**Document extract**
⚠️ Draft Standards Track: Core

EIP-7864: Ethereum state using a unified binary tree

Switch Ethereum state tree to a unified binary tree

Authors	Vitalik Buterin (@vbuterin), Guillaume Ballet (@gballet), Dankrad Feist (@dankrad), Ignacio Hagopian (@jsign), Kevaundray Wedderburn (@kevaundray), Tanishq Jasoria (@tanishqjasoria), Gajinder Singh (@g11tech), Danno Ferrin (@shemnon), Piper Merriam (@pipermerriam), Gottfried Herold (@GottfriedHerold)
Created	2025-01-20
Discussion Link	https://ethereum-magicians.org/t/eip-7864-ethereum-state-using-a-unified-binary-tree/22611

Abstract

Introduce a new binary state tree, intended to replace the hexary patricia trees. Account and storage tries are merged into a single tree with 32-byte keys, which also contains contracts code. Account data is broken into independent leaves which are grouped by 256 in order to provide some locality.

Note: The hash function used in the current draft is not final. The current implementation uses BLAKE3 to reduce friction for EL clients experimenting with this EIP, but the final decision remains TBD. Other potential candidates include Keccak and Poseidon2.

For Poseidon2, there’s an ongoing Ethereum Foundation cryptography initiative assessing its security properties. If Poseidon2 is selected, additional specifications will be needed for field selection (BN254 scalar field, 31-bit field elements, etc.) and encoding 32-byte values into field elements.

The hash function can be switched with minimal impact on implementations as this EIP progresses toward acceptance. Do not assume BLAKE3 is a final decision.

Motivation

Ethereum’s long-term goal is to allow blocks to be proved with validity proof so that chain verification is as simple and fast as possible. One of the most challenging parts of achieving that goal is proving the state of the tree, which is required for EVM execution.

The current Merkle-Patricia Trie (MPT) design isn’t friendly for validity proofs for many reasons, such as using RLP for node encoding, Keccak as a hashing function, being a “tree of trees”, and not including accounts code as part of the state.

Apart from requiring a state tree design that is friendly for block validity proofs, it’s also important to have fast and small regular Merkle proofs when the amount of state to prove is small. This is useful not only for the application layer but also for supporting future protocol needs in a stateless world (e.g: inclusion lists).

**Dataset**
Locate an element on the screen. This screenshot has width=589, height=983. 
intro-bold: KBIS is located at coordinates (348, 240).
==
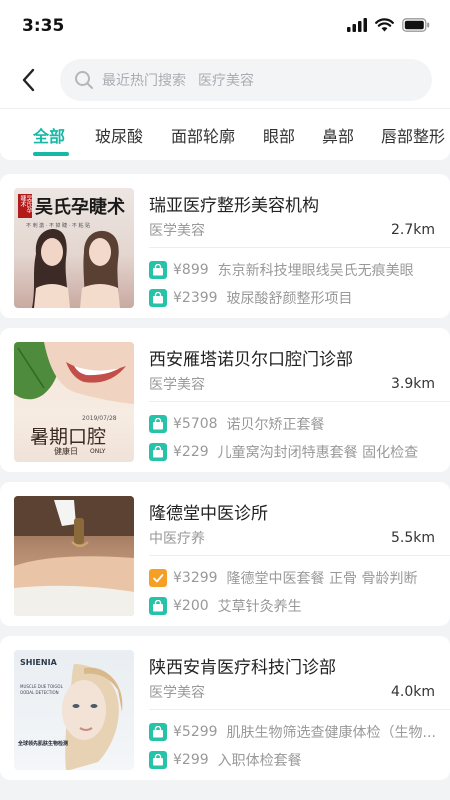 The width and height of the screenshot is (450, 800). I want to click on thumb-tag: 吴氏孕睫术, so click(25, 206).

**Using the information**
• A. Rewrite the paragraph of the EIP-7864 page that begins "The current Merkle-Patricia Trie (MPT) design" as a short list, keeping its main facts.
• B. Reproduce the EIP-7864 page word for word, from "Switch Ethereum state" up to and including "provide some locality.".

**Solution set**
• A.
The current Merkle-Patricia Trie (MPT) design is unfriendly to validity proofs because it:
- uses RLP for node encoding
- uses Keccak as its hash function
- is a "tree of trees"
- does not include account code as part of the state

• B.
Switch Ethereum state tree to a unified binary tree

Authors	Vitalik Buterin (@vbuterin), Guillaume Ballet (@gballet), Dankrad Feist (@dankrad), Ignacio Hagopian (@jsign), Kevaundray Wedderburn (@kevaundray), Tanishq Jasoria (@tanishqjasoria), Gajinder Singh (@g11tech), Danno Ferrin (@shemnon), Piper Merriam (@pipermerriam), Gottfried Herold (@GottfriedHerold)
Created	2025-01-20
Discussion Link	https://ethereum-magicians.org/t/eip-7864-ethereum-state-using-a-unified-binary-tree/22611

Abstract

Introduce a new binary state tree, intended to replace the hexary patricia trees. Account and storage tries are merged into a single tree with 32-byte keys, which also contains contracts code. Account data is broken into independent leaves which are grouped by 256 in order to provide some locality.